Festung als Interieur der Stadt //

Man nimmt es nur aus halber Höhe, vom Fahrradsitz, vielleicht auch vom Lastwagen aus wahr: Zwischen Alex und Alexa nach Westen zu, die Gruner-, Ecke Gontardstraße, gleich nach der Bahnbrücke, am Parkhauskomplex der Rathauspassagen und den freigelegten Fundament des Elektrizitätswerks (*1889 †1919) vorbei, wird die Ansicht einer Festung klar. Links über die sechs Spuren der Grunerstraße zum festungsähnlich massiv gebauten Neue Stadthaus, in dem das Standesamt ist, links vom Alten Stadthaus am Molkenmarkt, noch deutlicher.

Das Hochbauamt der Stadt sah um 1933 ein repräsentatives Verwaltungsforum für Berlin, während es sich in Germania wandeln sollte, hier, um den Alexanderplatz, die Rote Burg des Polizeipräsidiums im Rücken, vor; Übergangsarchitektur. Dann wurde gar nichts draus. Das Forum fiel flach, Germania fiel aus, nur die Bunker hielten sich.

Berlin hat das Kulturforum, fast hätte es einmal ein Verwaltungsforum gehabt. Vielleicht nicht unbedingt von Nachteil für die lebende Legende der Berlinbürokratie, die sich immer nach Zentralmacht sehnt. Bildlich ist der Ort, an dem das Forum stehen sollte, die poröse Festung im Kern der Stadt, der heute mehr als je zuvor eine Karikatur nach E.TA. Hoffmann in Quadern aus Beton und Kunststein ist. (Über die Laterne, die da zwischen Festung, Bretterzaunkulisse und Rathaussturm steht, reden wir später.)

━━━━━━━━━━━━━━━━━━━━━━━━━━━━━━

= Material erkunden =
**1.** Beantworte diese Fragen zum Text über die Festung in Berlin:
(a) Was ist im Neuen Stadthaus untergebracht?
(b) Um welches Jahr plante das Hochbauamt der Stadt ein Verwaltungsforum für Berlin?
(c) Was blieb übrig, nachdem das Forum und Germania ausgefallen waren?
**2.** Führe den Text über die Festung in Berlin nach seinem letzten Satz weiter.
Die Einträge stehen in keinem Zusammenhang mit dem Text über die Festung in Berlin.

= Bereitgestellte Daten =
━━━━━━━━━━━━━━━━━━━━━━━━━━━━━━

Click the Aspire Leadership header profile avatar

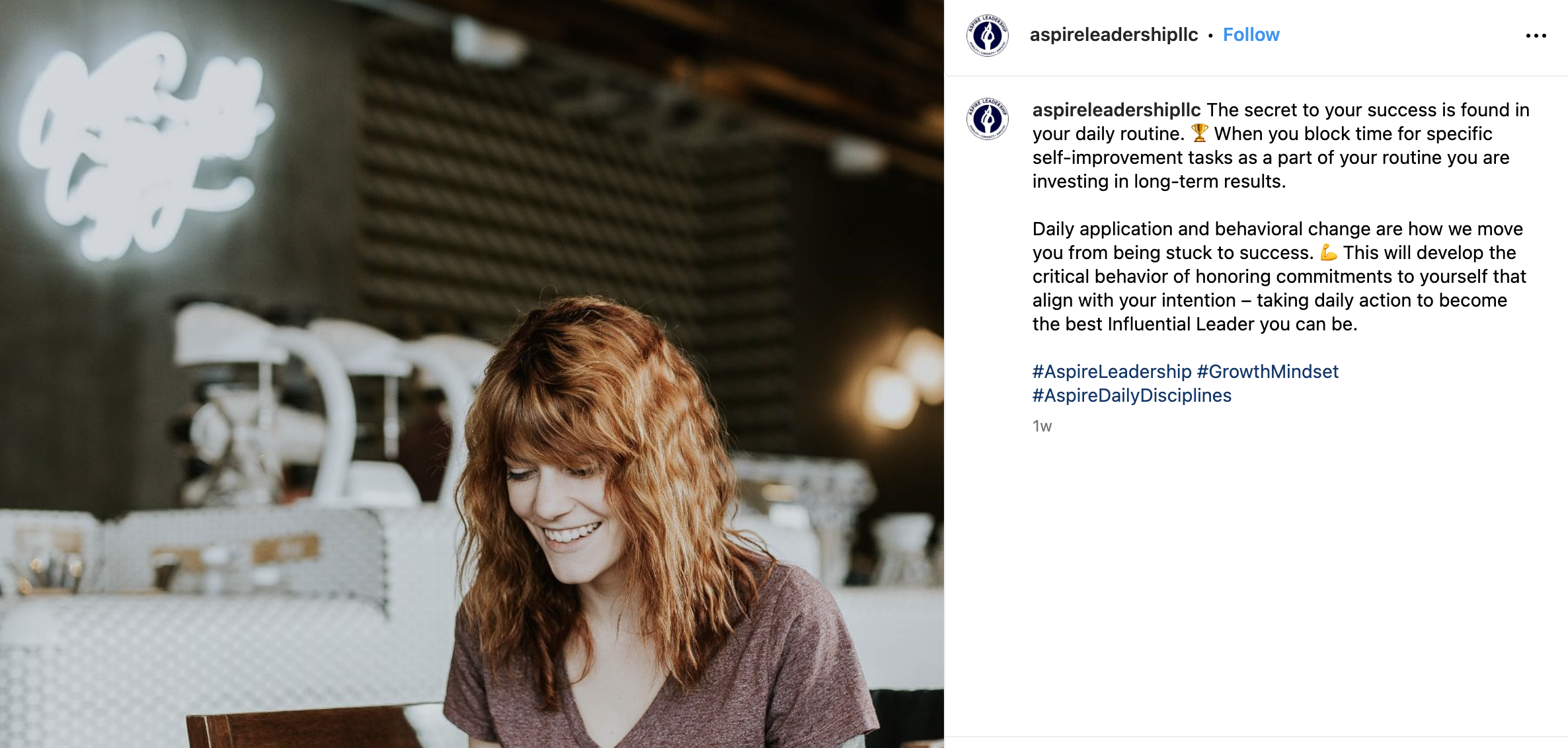click(x=987, y=36)
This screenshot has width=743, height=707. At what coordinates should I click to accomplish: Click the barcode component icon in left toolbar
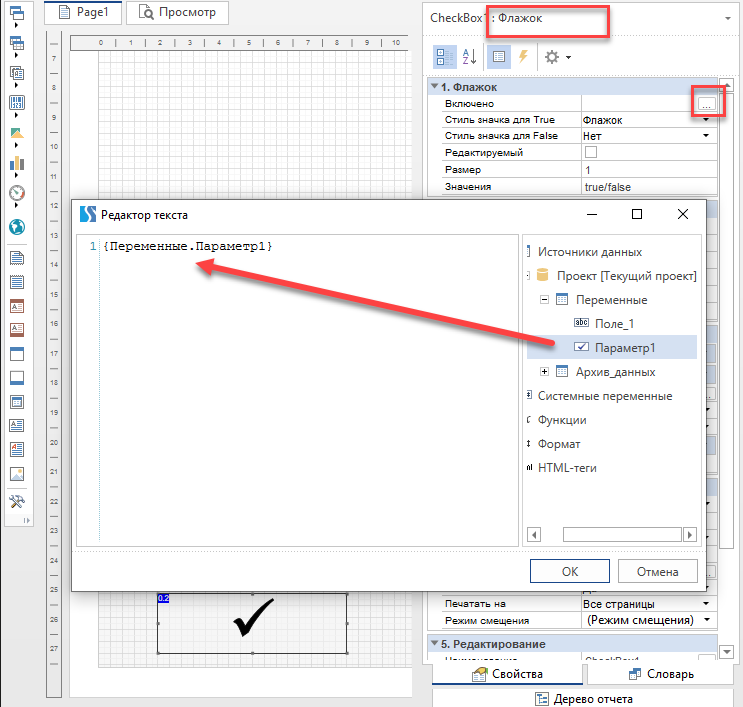coord(16,102)
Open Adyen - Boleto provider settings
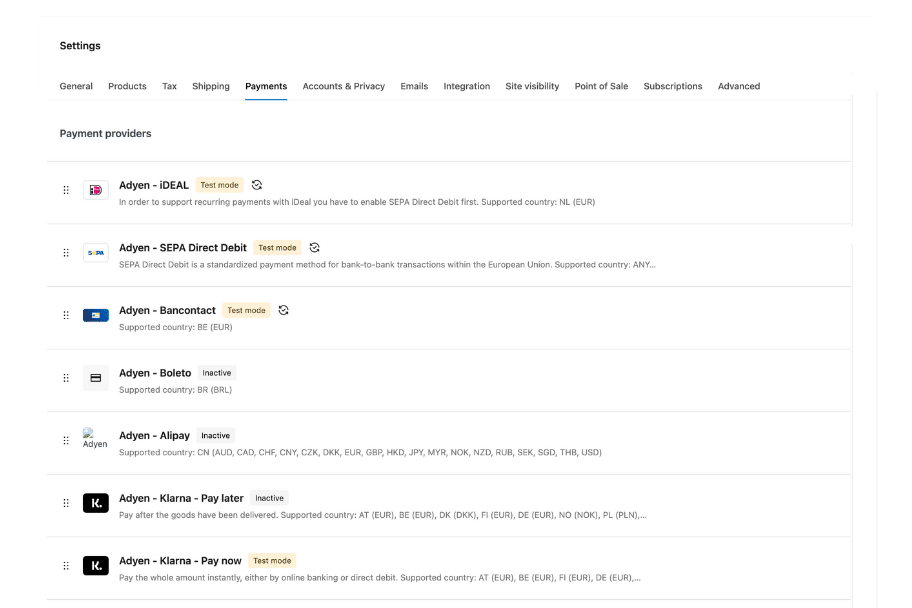Screen dimensions: 912x608 point(155,373)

━━━━━━━━━━━━━━━━━━━━━━━━━━━━━━

= Lösungen zur Übung =
**1.**
(a) Das Standesamt.
(b) Um 1933.
(c) Die Bunker.

**2.**
Berlin ist keine feste Stadt, hat als Festung, sieht man vom betonumkragten Ostteil für knappe 30 Jahre ab, nie funktioniert. Festungsmäßig läuft hier, ausgenommen die Verwaltung, gar nichts. Sie bedient beides: gehört zum Interieur und ist Festung gleichermaßen. Was sie so undurchdringlich macht, ihre Lückenhaftigkeit, macht zugleich die festungsgleiche Stärke aus. (Wer einmal einen Weltkriegsbunker über seine Stockwerke durchlaufen hat, weiß, was ich meine.) Darüber ließen sich Romane der Alltäglichkeit schreiben, Tag für Tag.

Ausgrabungen sind das irdische Archiv, die sandige Quelle der Geschichte der Stadt. Fahren wir die Grunerstraße Richtung Leipziger fort, auf die Wohntürme der 1970er zu, fahren wir zurück durch die Zeit in eine mittelalterlich befugte Stadt ein, wo sich ab Höhe Wilhelmstraße in der Ferne sich das Zoofenster mit Gegenwind und Sonnenschein öffnet. Dann kommt das Nichts – Leipziger, Potsdamer Platz.